Mais pour cette efficacité, il est aussi perçu comme une menace, et n’ayant pas le sens ni la geste politicienne, il est plus ou moins constamment tenu à l’écart des décisions, alors même que sa fiabilité paraît, en tout cas sous la plume de Raymond Nart, la meilleure garantie contre la dislocation d’une insurrection en proie aux rivalités internes et aux coups de boutoir de l’armée française – qu’il s’agisse d’opérations armées ou de mystifications des renseignements.

Comment lire le témoignage-reddition d’Adjoul-Adjoul ?
Plus le temps passe, plus l’atmosphère est mauvaise entre les chefs, au point que certains sont victimes de trahisons et de « coups d’état » intra-insurrection – ainsi Chihani Bachir ou Mostefa Ben Boulaïd –, renversements dont les raisons nous sont expliqués par les raisons d’Adjoul, qui tint parfois le rôle de bras armé; explications elles-mêmes reprises par Raymond Nart, qui dès son prologue précise les précautions avec lesquelles il faut les prendre : le témoignage d’Adjoul est une reddition, qui se veut le plus fouillé possible, mais cherche en même temps à se justifier.

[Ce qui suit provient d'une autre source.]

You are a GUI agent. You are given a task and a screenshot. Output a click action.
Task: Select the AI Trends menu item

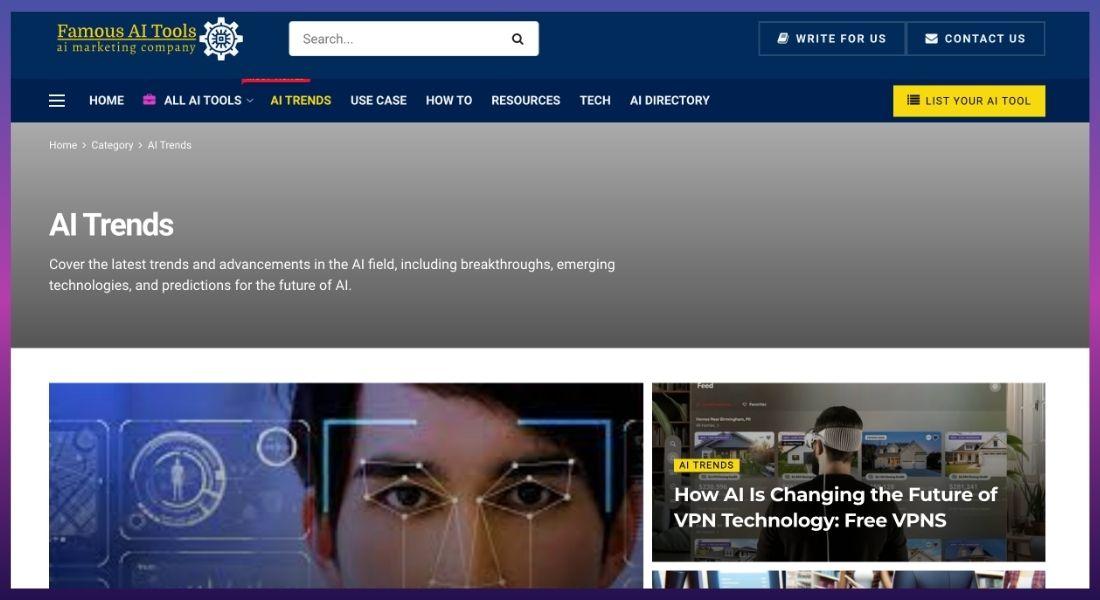300,101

Il n’en reste pas moins que ce récit/témoignage est un texte particulièrement prenant et intéressant, en ce qu’il nous fait découvrir la touffeur du temps de guerre, d’une guerre en particulier, baptisée la « sale guerre », peut-être en raison de son hermétisme au vu des multiples camps en présence, chefs en puissance et rivalités internes et externes aux nombreuses entités qui la jouèrent.